つばた徒然@つれづれ津幡

いつか、失われた風景の標となれば本望。
私的津幡町見聞録と旅の記録。
時々イラスト、度々ボート。

刹那の眩しい季節。~ 一葉と美登里。

2021年07月24日 14時00分00秒 | 手すさびにて候。
               
普段よく目にする5千円札に描かれた肖像画---「樋口一葉」。
近代日本女流作家のパイオニアの代表作が「たけくらべ」だ。
その書き出しは以下のとおり。

【廻れば大門の見返り柳 いと長けれど
 お歯ぐろ溝に燈火うつる三階の騒ぎも手に取る如く
 明けくれなしの車の行来に はかり知られぬ全盛をうらなひて】

古文に近い雅文体(がぶんたい)のため、現代人には分かり難い。
僕なりの意訳と注釈を加えて紹介するならこんな感じだろうか。

<迂回して行けば、大門(おおもん※1)外の見返り柳(※2)までは、それなりに遠い。
 お歯ぐろ溝(おはぐろどぶ※3)を照らす妓楼から聞こえる騒ぎは、
 手に取るほどに近く感じる。
 四六時中行き交う人力車を見ても、その全盛ぶりが窺える。
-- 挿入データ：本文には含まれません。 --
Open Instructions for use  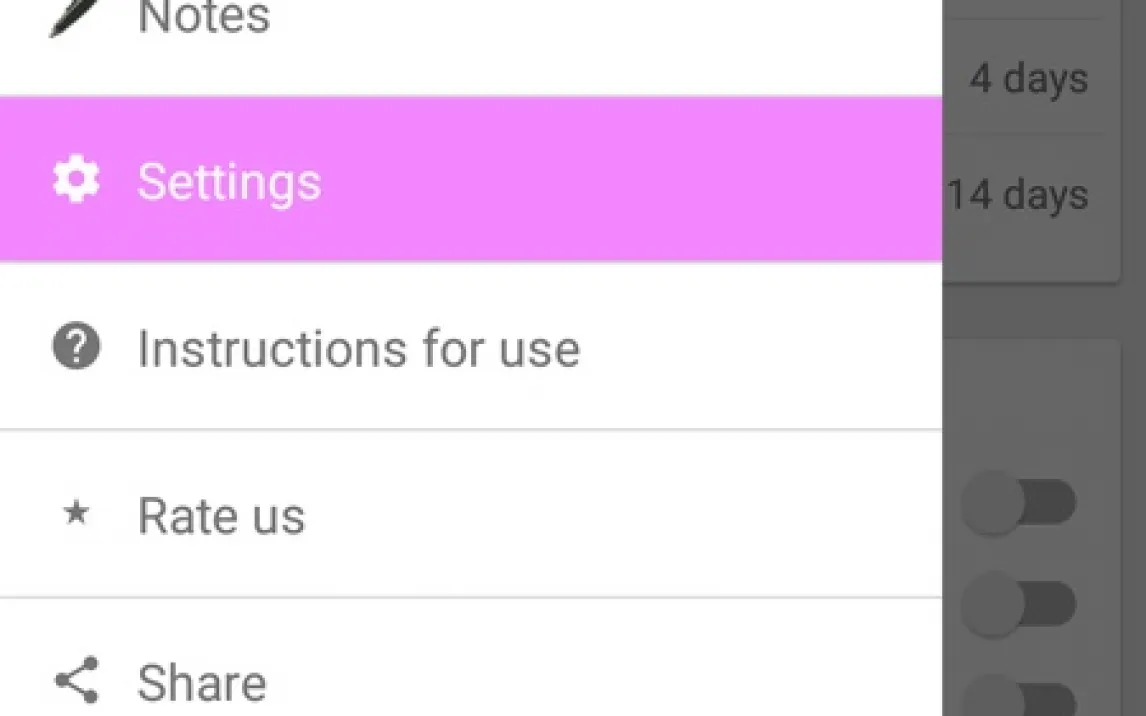point(358,349)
>

※1:吉原遊郭唯一の出入り口に設けられた門。
※2:大門傍に生えた柳の木。吉原を出た客が後ろ髪を引かれながら振り返った。
※3:遊郭を囲む堀。汚水が流れ遊女の逃亡防止にも一役買った。

「たけくらべ」とは「丈比べ」。
幼馴染みが互いの背の高さを比べ合い、競い合いながら育つ様子を表している。
即ち、吉原界隈に暮らす早熟な少年少女たちの青春ストーリーという訳だ。

ほんの手すさび 手慰み。
不定期イラスト連載 第百七十八弾は「一葉と美登里」。



「樋口一葉」は、明治5年(1872年)樋口家の次女として東京に生まれた。
「一葉」はペンネーム。本名は「奈津」という。
父は東京府庁に勤務する傍ら、不動産売買などの副業もこなすやり手。
裕福な家に育った少女は、小学生の頃から読書好きで進学を望んでいたが、
母から「女は学問不要」と強く反対される。
一方、父は味方になり、通信教育で和歌を学ばせてくれた。
早くから文才の片りんを見せていたという。

運命が大きく転換したのは彼女が17歳の時。
事業に失敗した父が、多額の負債を残し他界。
大黒柱がいなくなり「一葉」は火の車の樋口家を背負う羽目に。
現代の感覚で言えば、まだ高校生に過ぎない若年である。
母と妹と3人で針仕事などの内職に従事するも、生活費をまかなうには不十分。
吉原遊郭近くで生活道具と駄菓子を売る雑貨店を開いたが、
借金は減るどころか増える一方。

『もうコツコツ働くだけでは挽回できそうにない。何かいい方法はないだろうか』

悩んだ末に思い至ったのが小説だった。
ヒット作をものにできれば、人生を逆転できるかもしれない。
題材に選んだのは、吉原付近に住む人々。
裕福な文学少女のままでは気付きもしなかったであろう市井の息遣い、
日常を綴ってみようと筆を執り、わずか一年余りの間に11もの作品を書き上げた。
後に“奇跡の14ヶ月”と呼ばれる創作爆発の中で燦然と輝きを放つのが
「たけくらべ」といえる。

主人公は14歳の美少女「美登利(みどり)」。
売れっ子遊女の姉のおかげで暮らし向きは豊か。
「美登里」も姉の馴染み客から小遣いをもらい懐は温かい。
友達に大盤振る舞いしたり、気風が良くて勝気な言動が目に付いた。
まだ年端もいかない子供であることを思えばいい傾向ではなかったが、
誰も咎める者はいなかった。
そう遠くない将来、姉と同じ職に就き、
死ぬまで大門の外に出られないことを知っているからだ。

苦界に生きる定めを背負う少女が、オンナになるまでの短い青春を描き、
その悲哀、心に秘めた強さやプライドも鮮やかに切り取った「たけくらべ」は絶賛を集める。
「樋口一葉」の名は一気に広まり、執筆依頼が殺到。
ついに報われる時が来た---かと思われた。
しかし、彼女の肉体には悪魔が巣食っていた。
当時は不治の病、肺結核の末期だった。

明治29年(1896年)「樋口一葉」没。
24歳の若さだった。
コメント (2)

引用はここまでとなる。